GOAL OF THE EXERCISE:
Transcribe the full listing below word for word, leaving the pictures out of your answer.

(Listing excerpted from a collection)
·····
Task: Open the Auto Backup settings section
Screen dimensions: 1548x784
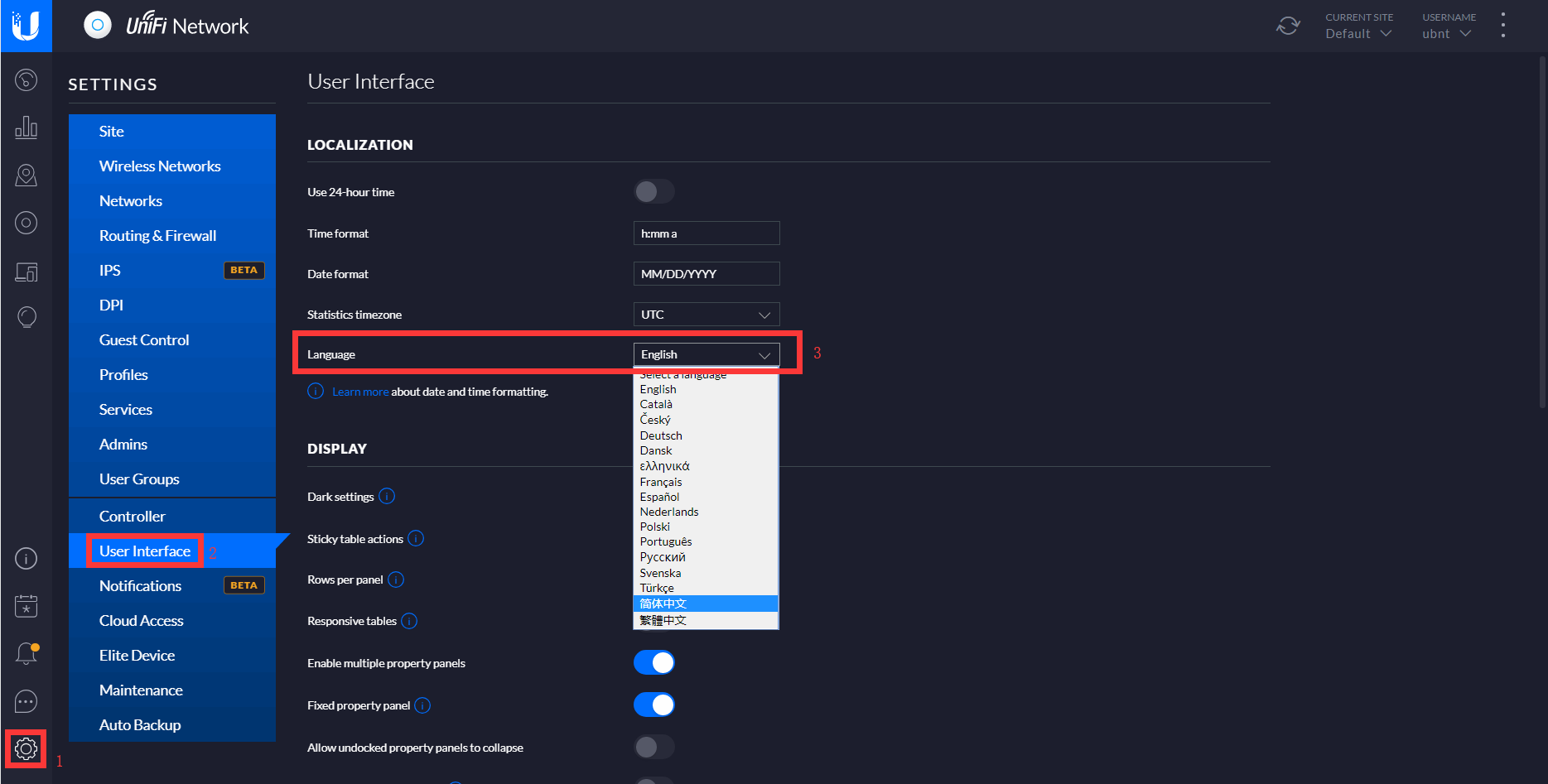Action: pyautogui.click(x=140, y=725)
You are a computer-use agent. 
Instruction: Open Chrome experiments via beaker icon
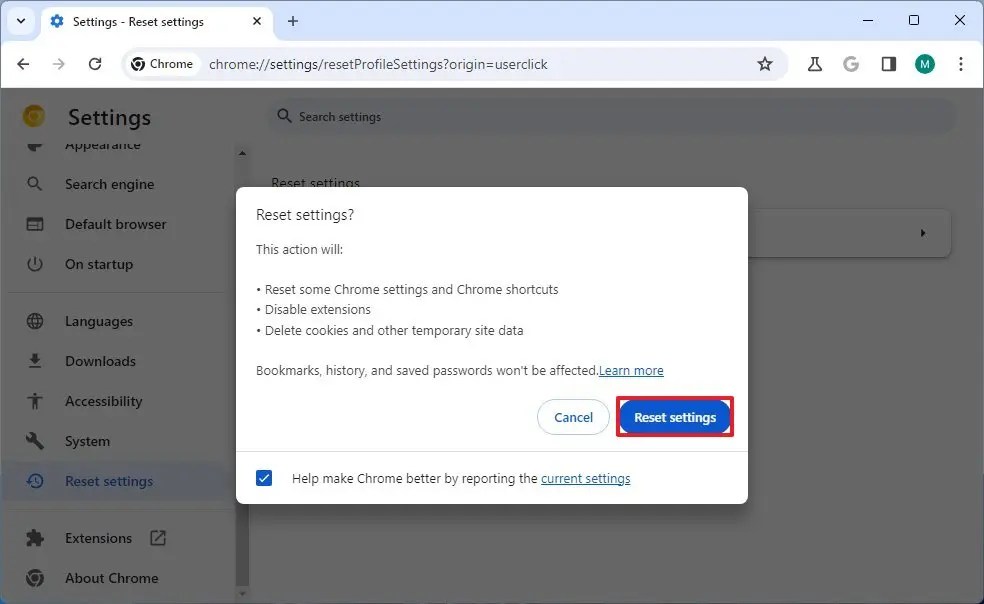coord(814,63)
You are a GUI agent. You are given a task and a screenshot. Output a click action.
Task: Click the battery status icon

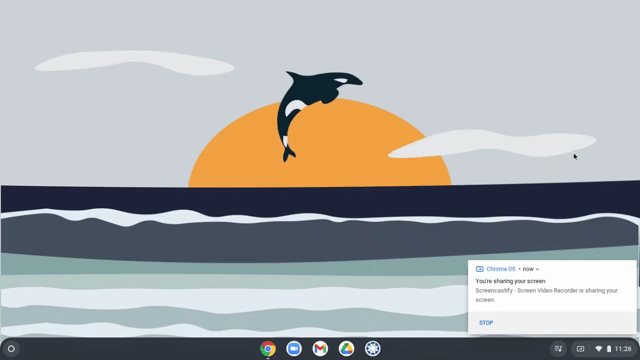609,349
·····
SOLVED PROBLEM:
Task: Open the Auto Backup settings section
Screen dimensions: 1548x784
Action: pyautogui.click(x=140, y=725)
You are a computer-use agent. 
Instruction: Open Chrome experiments via beaker icon
coord(814,63)
You are a GUI agent. You are given a task and a screenshot. Output a click action.
Task: Click the battery status icon

609,349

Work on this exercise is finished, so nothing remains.